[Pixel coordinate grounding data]

__________________________________________________

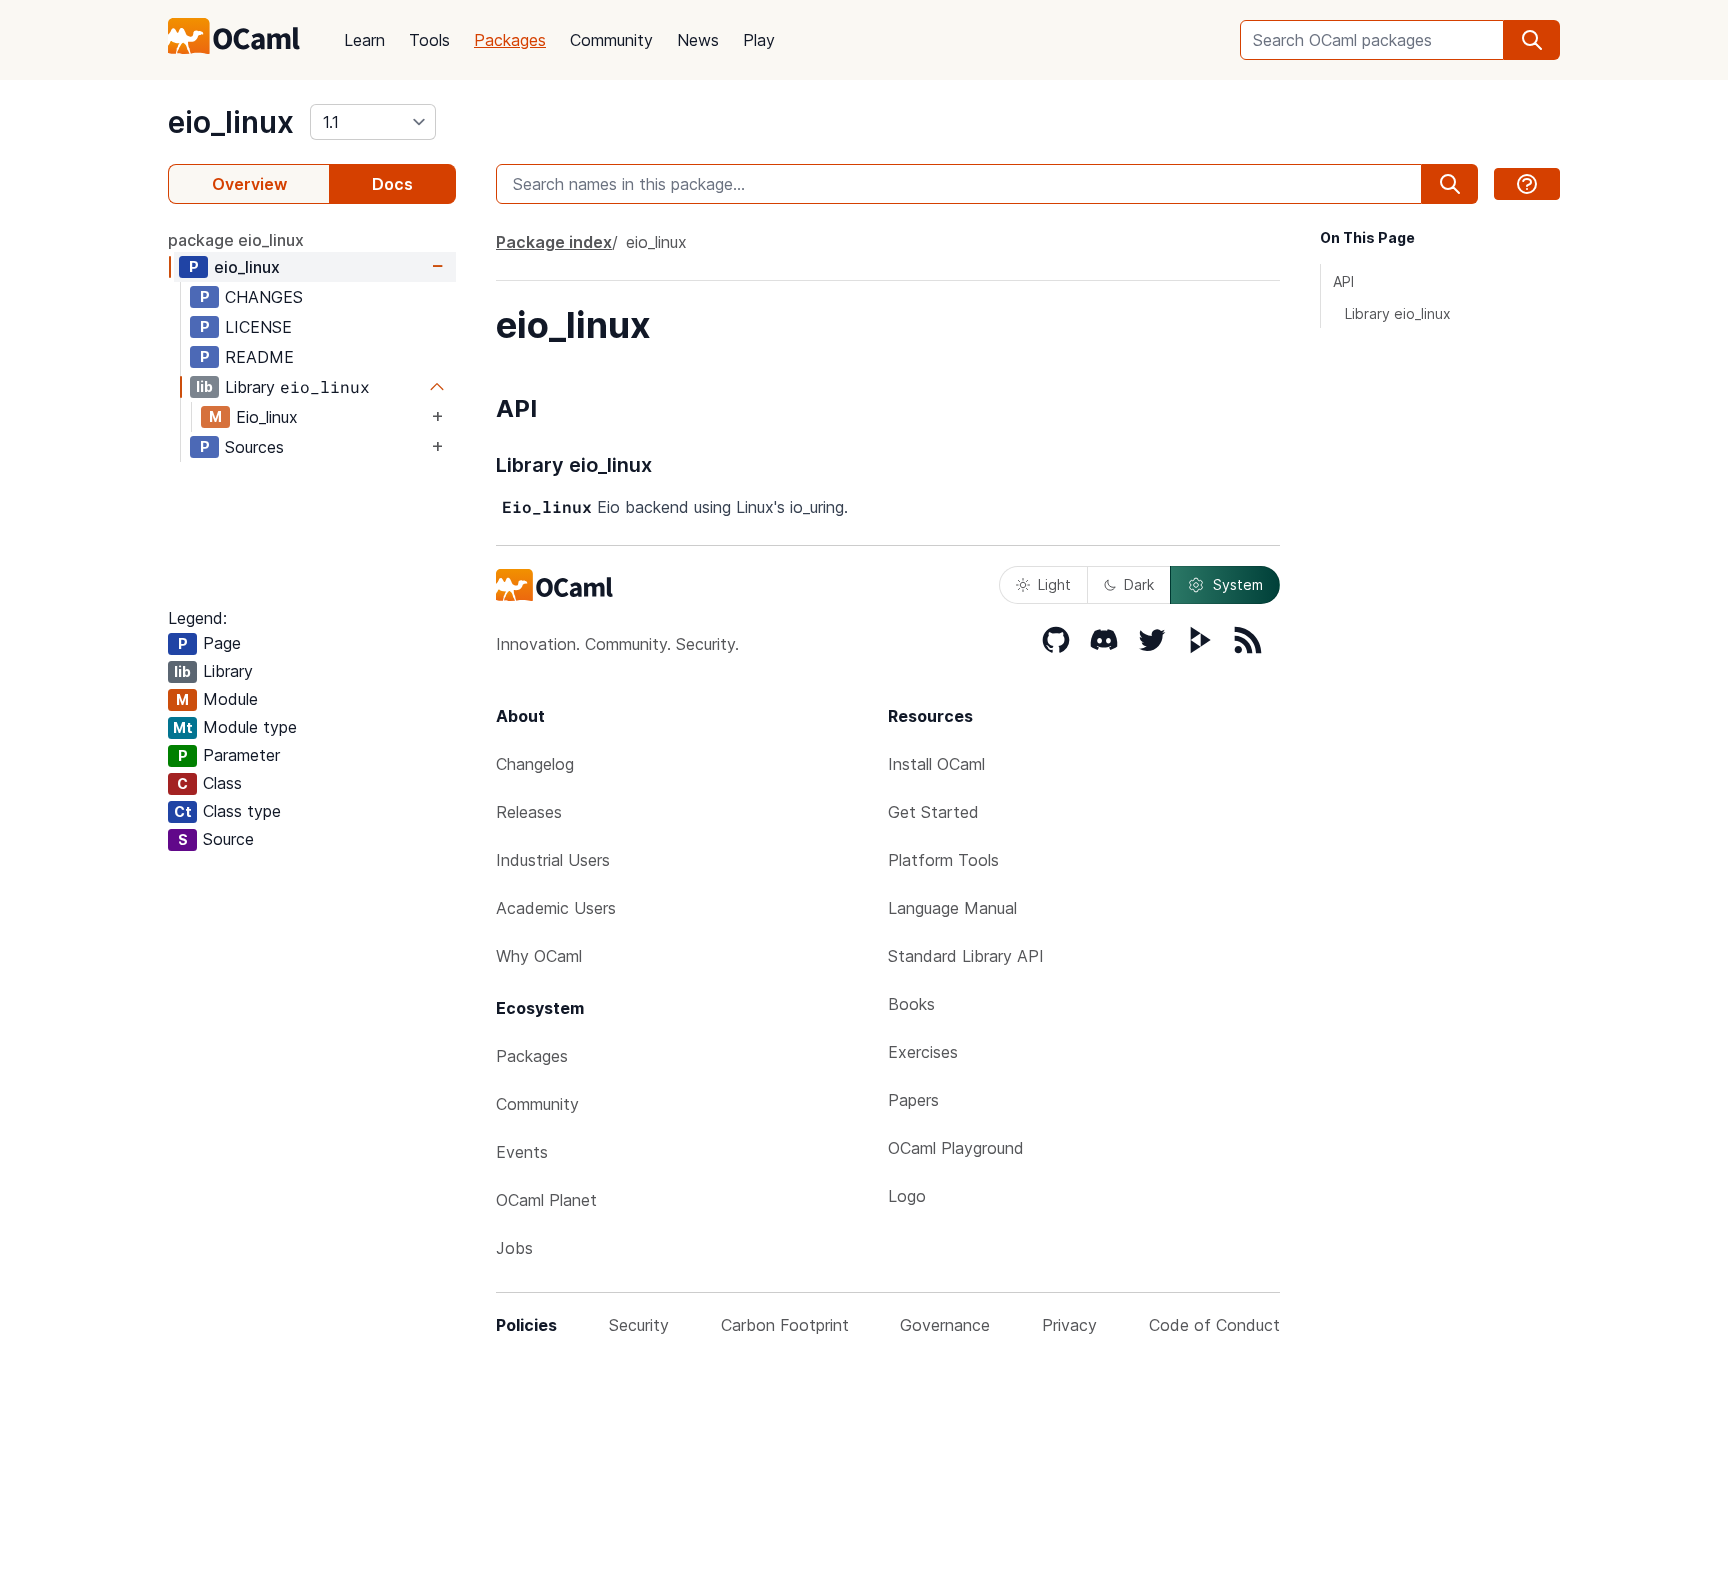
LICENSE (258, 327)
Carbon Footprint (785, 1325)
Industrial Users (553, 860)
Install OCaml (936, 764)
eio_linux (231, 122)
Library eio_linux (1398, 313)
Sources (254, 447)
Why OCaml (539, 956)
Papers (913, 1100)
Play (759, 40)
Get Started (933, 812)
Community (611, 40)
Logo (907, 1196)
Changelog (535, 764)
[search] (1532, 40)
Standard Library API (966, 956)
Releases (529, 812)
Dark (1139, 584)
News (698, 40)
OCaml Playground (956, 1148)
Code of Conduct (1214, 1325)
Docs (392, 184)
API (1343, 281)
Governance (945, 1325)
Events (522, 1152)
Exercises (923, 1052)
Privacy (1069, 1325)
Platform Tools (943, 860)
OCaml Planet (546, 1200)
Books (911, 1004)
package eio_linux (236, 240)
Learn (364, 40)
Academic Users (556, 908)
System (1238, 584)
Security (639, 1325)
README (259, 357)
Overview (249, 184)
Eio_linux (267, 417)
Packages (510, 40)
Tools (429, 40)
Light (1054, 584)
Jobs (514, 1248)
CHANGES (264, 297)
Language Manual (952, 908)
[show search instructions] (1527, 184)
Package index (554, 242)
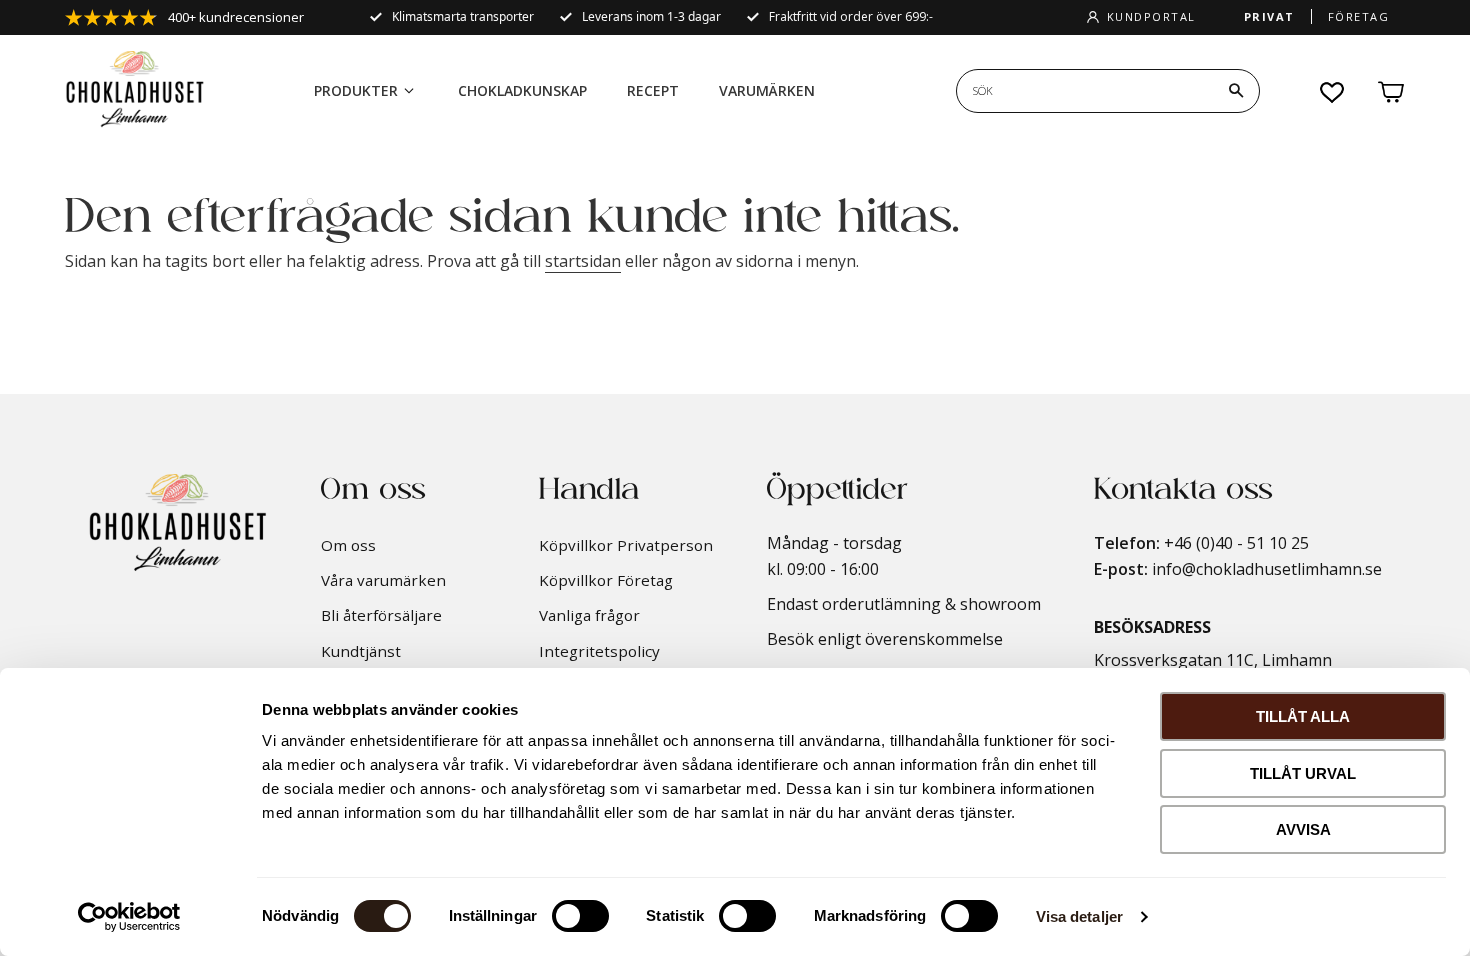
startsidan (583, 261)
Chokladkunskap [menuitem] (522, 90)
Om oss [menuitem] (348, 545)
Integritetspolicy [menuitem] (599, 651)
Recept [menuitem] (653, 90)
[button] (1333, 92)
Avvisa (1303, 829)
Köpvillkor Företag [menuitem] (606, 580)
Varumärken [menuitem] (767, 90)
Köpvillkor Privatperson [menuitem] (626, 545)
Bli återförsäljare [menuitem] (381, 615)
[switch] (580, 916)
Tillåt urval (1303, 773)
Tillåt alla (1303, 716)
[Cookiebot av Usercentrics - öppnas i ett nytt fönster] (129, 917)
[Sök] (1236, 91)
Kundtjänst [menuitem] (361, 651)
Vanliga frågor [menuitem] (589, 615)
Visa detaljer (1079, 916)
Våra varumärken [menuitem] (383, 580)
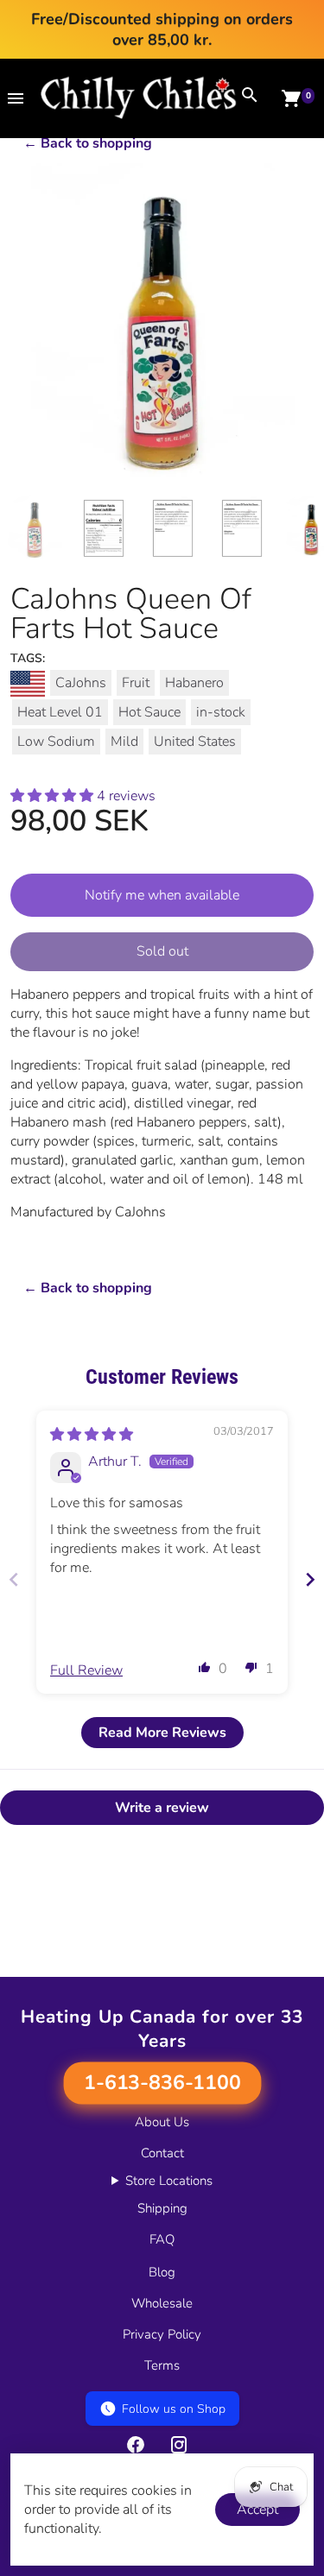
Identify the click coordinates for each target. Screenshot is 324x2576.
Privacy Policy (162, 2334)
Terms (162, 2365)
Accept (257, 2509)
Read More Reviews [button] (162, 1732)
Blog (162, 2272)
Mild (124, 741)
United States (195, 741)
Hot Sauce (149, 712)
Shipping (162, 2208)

__________________________________________________

# [What you are asked to do]
Set down every line of the entries above again, exactly as written, but not the pictures.

# [Answer for this exercise]
LICENSE (258, 327)
Carbon Footprint (785, 1325)
Industrial Users (553, 860)
Install OCaml (936, 764)
eio_linux (231, 122)
Library eio_linux (1398, 313)
Sources (254, 447)
Why OCaml (539, 956)
Papers (913, 1100)
Play (759, 40)
Get Started (933, 812)
Community (611, 40)
Logo (907, 1196)
Changelog (535, 764)
[search] (1532, 40)
Standard Library API (966, 956)
Releases (529, 812)
Dark (1139, 584)
News (698, 40)
OCaml Playground (956, 1148)
Code of Conduct (1214, 1325)
Docs (392, 184)
API (1343, 281)
Governance (945, 1325)
Events (522, 1152)
Exercises (923, 1052)
Privacy (1069, 1325)
Platform Tools (943, 860)
OCaml Planet (546, 1200)
Books (911, 1004)
package eio_linux (236, 240)
Learn (364, 40)
Academic Users (556, 908)
System (1238, 584)
Security (639, 1325)
README (259, 357)
Overview (249, 184)
Eio_linux (267, 417)
Packages (510, 40)
Tools (429, 40)
Light (1054, 584)
Jobs (514, 1248)
CHANGES (264, 297)
Language Manual (952, 908)
[show search instructions] (1527, 184)
Package index (554, 242)
startsidan (583, 261)
Chokladkunskap [menuitem] (522, 90)
Om oss [menuitem] (348, 545)
Integritetspolicy [menuitem] (599, 651)
Recept [menuitem] (653, 90)
[button] (1333, 92)
Avvisa (1303, 829)
Köpvillkor Företag [menuitem] (606, 580)
Varumärken [menuitem] (767, 90)
Köpvillkor Privatperson [menuitem] (626, 545)
Bli återförsäljare [menuitem] (381, 615)
[switch] (580, 916)
Tillåt urval (1303, 773)
Tillåt alla (1303, 716)
[Cookiebot av Usercentrics - öppnas i ett nytt fönster] (129, 917)
[Sök] (1236, 91)
Kundtjänst [menuitem] (361, 651)
Vanliga frågor [menuitem] (589, 615)
Visa detaljer (1079, 916)
Våra varumärken [menuitem] (383, 580)
Identify the click coordinates for each target. Screenshot is 324x2576.
Privacy Policy (162, 2334)
Terms (162, 2365)
Accept (257, 2509)
Read More Reviews [button] (162, 1732)
Blog (162, 2272)
Mild (124, 741)
United States (195, 741)
Hot Sauce (149, 712)
Shipping (162, 2208)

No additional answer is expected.